自由と正義8月号は鈴木謙弁護士(第一東京)の懲戒処分の要旨を以下のとおり公表している。

1 処分を受けた弁護士 鈴木謙             登録番号 25405

  事務所 どうも個人宅のようで「~方」になっているので割愛

2 処分の内容 業務停止1年10月

3 処分の理由の要旨

(1)被懲戒者は、2009年9月8日にAの保佐人に選任され、Aの財産管理に関する代理権を付与されて財産管理を行っていたところ、2018年9月25日にから2019年5月27日までの23回にわたり、合計1950万円をAの資金を保管していた預金口座から引き出し、自己の用途に費消するため着服した。

(2)被懲戒者は、2014年5月8日にBの成年後見人にされ、Bの成年後見人に選任され、Bの財産管理に関する代理権を付与されて財産管理を行ってところ、2018年7月9日にから2019年10月24日まで18回にわたり、合計2150万円をBの資金を補完していた預金口座から引き出し、自己の用途に費消するために着服した。
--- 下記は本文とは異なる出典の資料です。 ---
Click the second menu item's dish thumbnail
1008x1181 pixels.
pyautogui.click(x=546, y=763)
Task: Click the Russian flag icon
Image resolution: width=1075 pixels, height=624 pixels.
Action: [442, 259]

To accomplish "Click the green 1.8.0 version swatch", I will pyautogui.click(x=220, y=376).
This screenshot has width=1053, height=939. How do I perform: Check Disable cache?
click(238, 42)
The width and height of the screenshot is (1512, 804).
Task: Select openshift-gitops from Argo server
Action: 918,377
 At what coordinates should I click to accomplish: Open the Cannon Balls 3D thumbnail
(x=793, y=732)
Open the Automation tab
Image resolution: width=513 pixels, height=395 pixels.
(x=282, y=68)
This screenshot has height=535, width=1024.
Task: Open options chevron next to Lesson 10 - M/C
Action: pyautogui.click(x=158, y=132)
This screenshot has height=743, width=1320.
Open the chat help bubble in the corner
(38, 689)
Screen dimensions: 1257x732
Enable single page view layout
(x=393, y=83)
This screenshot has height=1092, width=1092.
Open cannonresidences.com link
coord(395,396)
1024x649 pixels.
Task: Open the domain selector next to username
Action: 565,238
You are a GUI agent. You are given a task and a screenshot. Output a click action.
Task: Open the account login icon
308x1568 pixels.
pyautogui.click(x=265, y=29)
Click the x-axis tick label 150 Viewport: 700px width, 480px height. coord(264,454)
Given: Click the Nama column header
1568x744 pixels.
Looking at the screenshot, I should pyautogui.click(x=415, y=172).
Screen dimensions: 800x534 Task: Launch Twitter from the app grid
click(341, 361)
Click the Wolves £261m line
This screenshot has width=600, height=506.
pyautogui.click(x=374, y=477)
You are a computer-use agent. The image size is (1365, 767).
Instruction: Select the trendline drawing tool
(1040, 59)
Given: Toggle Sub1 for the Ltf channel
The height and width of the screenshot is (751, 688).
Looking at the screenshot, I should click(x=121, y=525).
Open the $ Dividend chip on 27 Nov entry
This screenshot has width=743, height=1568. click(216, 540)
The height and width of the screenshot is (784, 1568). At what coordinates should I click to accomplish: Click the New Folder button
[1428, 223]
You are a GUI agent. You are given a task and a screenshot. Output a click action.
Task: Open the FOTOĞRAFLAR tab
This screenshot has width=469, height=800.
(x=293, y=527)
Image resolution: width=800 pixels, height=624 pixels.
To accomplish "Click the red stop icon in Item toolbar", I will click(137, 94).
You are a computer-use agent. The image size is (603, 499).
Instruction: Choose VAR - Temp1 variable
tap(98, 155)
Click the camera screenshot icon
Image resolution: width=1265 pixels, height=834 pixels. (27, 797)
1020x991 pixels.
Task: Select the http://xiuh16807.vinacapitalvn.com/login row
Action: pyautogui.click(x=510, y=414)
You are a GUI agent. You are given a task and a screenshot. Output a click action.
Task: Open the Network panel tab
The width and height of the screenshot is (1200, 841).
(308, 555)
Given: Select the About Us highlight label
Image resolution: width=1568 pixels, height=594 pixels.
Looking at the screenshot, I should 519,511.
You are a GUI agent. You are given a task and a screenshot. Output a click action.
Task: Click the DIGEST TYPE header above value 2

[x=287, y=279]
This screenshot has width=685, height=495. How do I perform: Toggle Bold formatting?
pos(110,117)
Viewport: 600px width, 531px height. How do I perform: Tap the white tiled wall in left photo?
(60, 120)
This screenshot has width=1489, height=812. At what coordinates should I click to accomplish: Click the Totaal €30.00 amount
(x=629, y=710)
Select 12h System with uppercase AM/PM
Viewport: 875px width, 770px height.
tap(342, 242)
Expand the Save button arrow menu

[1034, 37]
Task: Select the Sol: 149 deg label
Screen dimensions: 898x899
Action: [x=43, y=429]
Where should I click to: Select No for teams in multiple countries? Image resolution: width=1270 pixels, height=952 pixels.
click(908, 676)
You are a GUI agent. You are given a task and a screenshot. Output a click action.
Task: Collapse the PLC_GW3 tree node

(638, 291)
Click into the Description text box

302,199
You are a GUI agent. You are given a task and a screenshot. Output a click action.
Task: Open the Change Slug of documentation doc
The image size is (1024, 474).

(3)被懲戒者の上記各行為は、いずれも預り金等の取り扱いに関する規定第2条並びに弁護士職務基本規程第5条及び第6条に違反し、弁護士法第56条第1項に定める弁護士としての品位を失うべき非行に該当する。

被懲戒者が上記各行為に係る横領金全額を返済したこと等から業務停止1年10月を選択する。

4 処分の効力を生じた年月日 2021年3月24日

引用以上

 毎度おなじみの成年後見人などによるカッパライ事案であり、鈴木弁護士は常習的にカッパライを行い、最終的に合計4100万円もの使い込みをしたという事だ。カッパライした金は事務所経費や生活費に充てたと鈴木弁護士が述べていたとの報道もあったが、それにしては高額ではないかとも考える。

 カッパライした金銭を全額弁済した事は、ある意味当然ではあるが被害者にとっては良かった事であるとは思う。しかしながら、保佐人・成年後見人という立場にありながら自分の都合だけで4100万円ものカネを常習的にカッパライしていたわけであるから、退会命令に処すべきであったと筆者は考える。

 今後は鈴木弁護士が成年後見人等に選任されることは無いだろうが、ここまで常習的にカッパライを行っていた弁護士にもう一度業務を行わせることに第一東京弁護士会は何らの危惧も抱かなかったのか気になるところだ。

 毎度毎度同じことを述べるが本気で預り金などのカッパライを防ぎたいのであれば「カルパ制度」の導入は必須であることぐらい、日弁連・各単位弁護士会も理解しているはずなのであるから、本気で議論を開始すべきなのであるが、そんな気が無いから「預り金」という極めて危険な習慣を放置しているのであろう。本当に弁護士自治は弁護士の弁護士による弁護士のための弁護士自治であることを痛感する。